**Instructions for the task**: From the records below, rewrite the lines starting at the one containing "For every named" and ending at the one containing "Streaming (527, 381)", both included. Keep the request text as it stands, but raise every coordinate in the answers by 45.

**Given entries**:
----

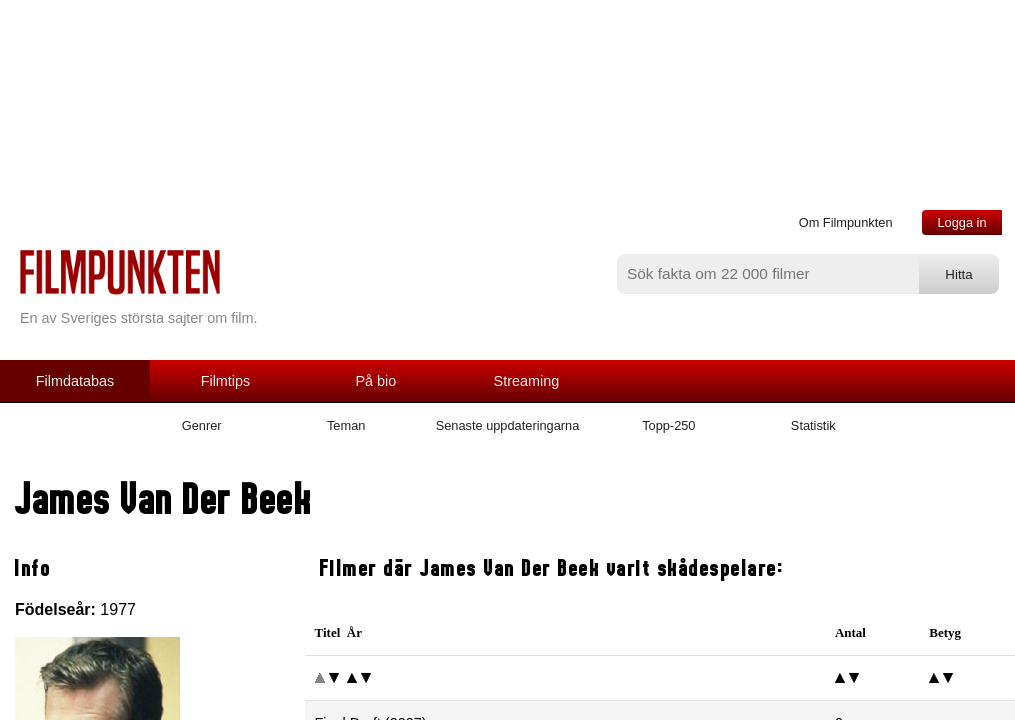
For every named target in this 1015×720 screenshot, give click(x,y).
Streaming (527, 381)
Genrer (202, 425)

----

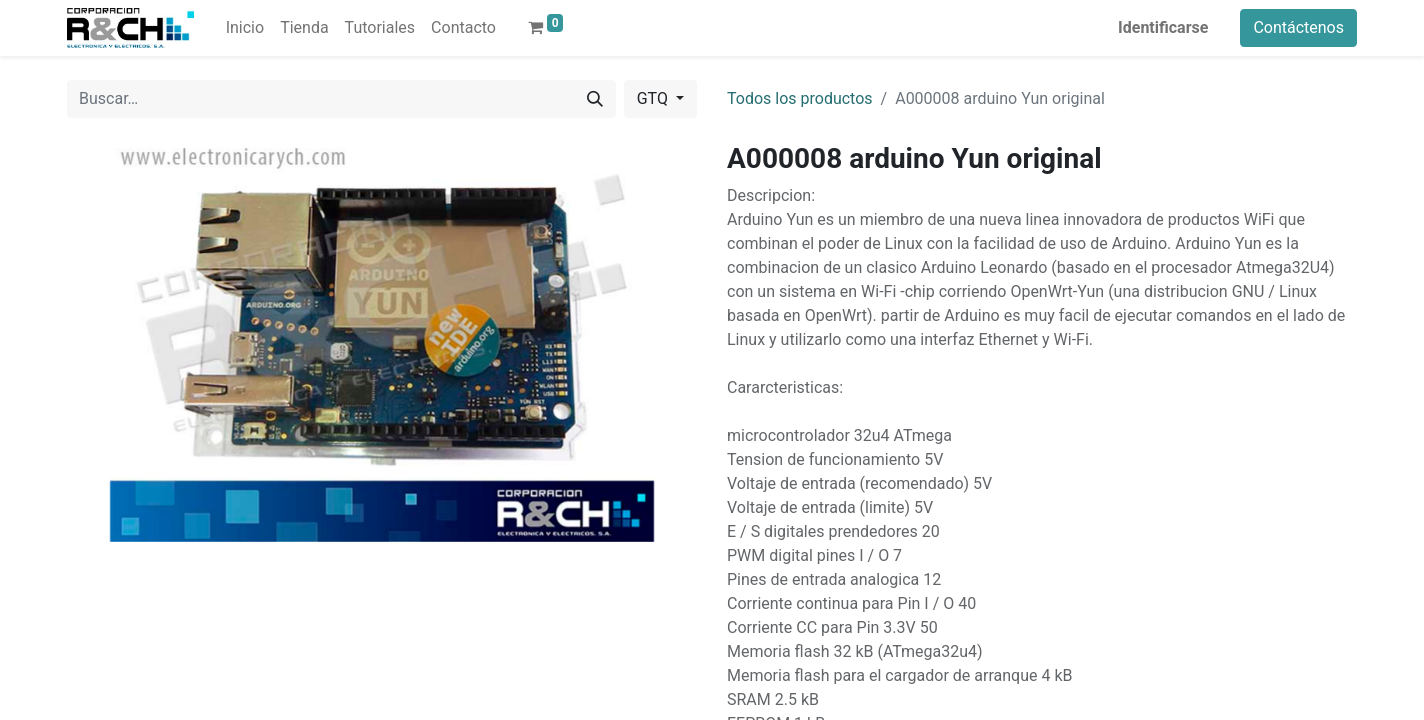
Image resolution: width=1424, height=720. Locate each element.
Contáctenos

----

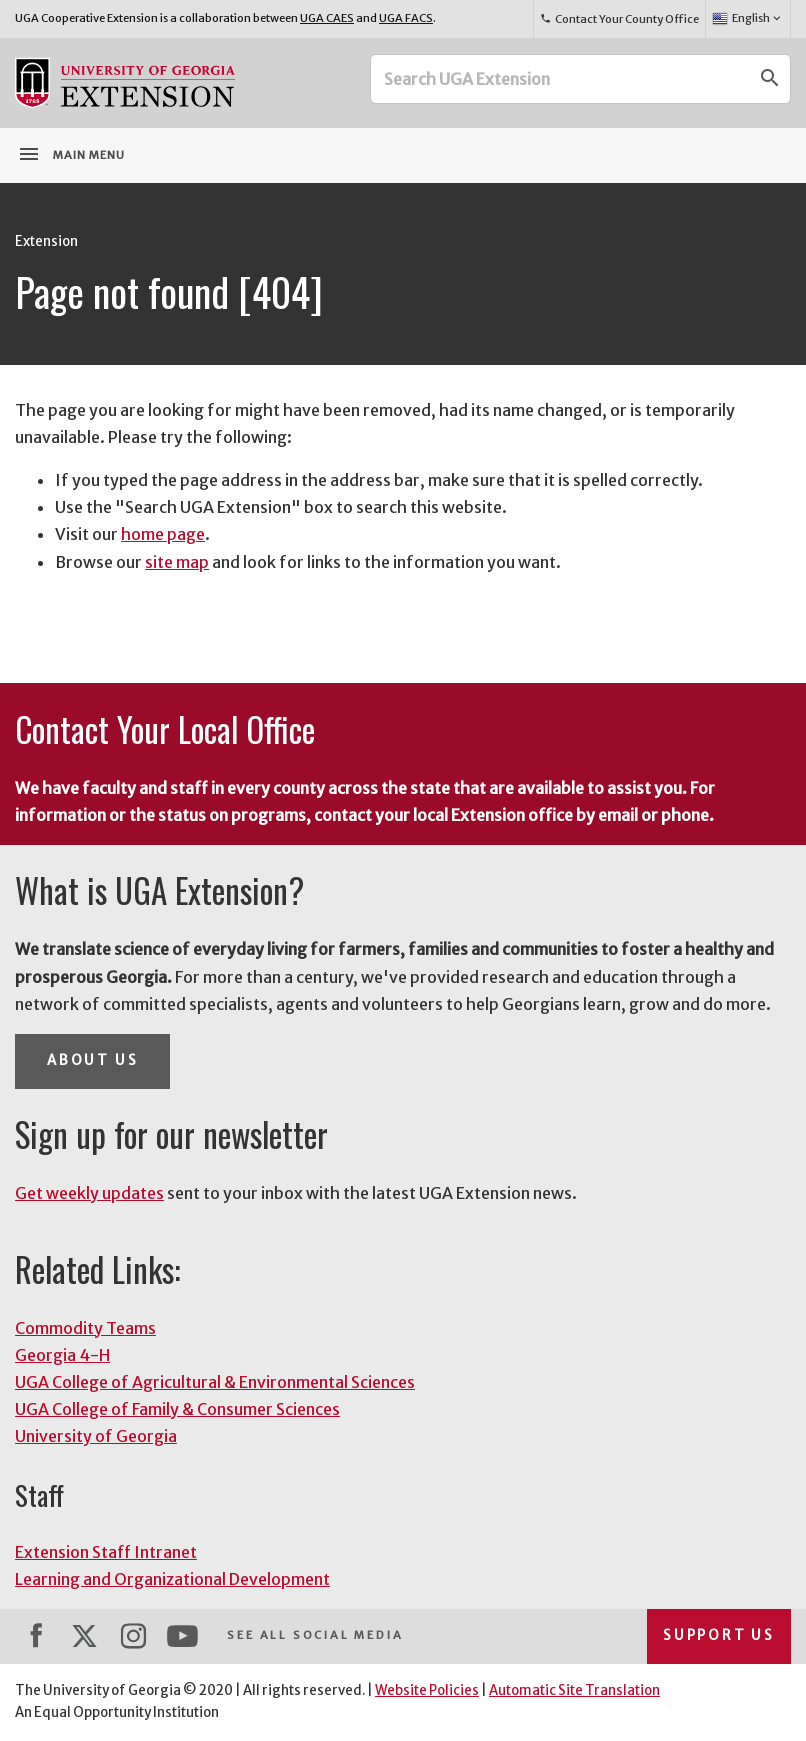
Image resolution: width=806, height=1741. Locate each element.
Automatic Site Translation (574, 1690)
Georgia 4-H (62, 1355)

----

**Answer to this problem**:
For every named target in this 1015×720 screenshot, give click(x,y).
Streaming (572, 426)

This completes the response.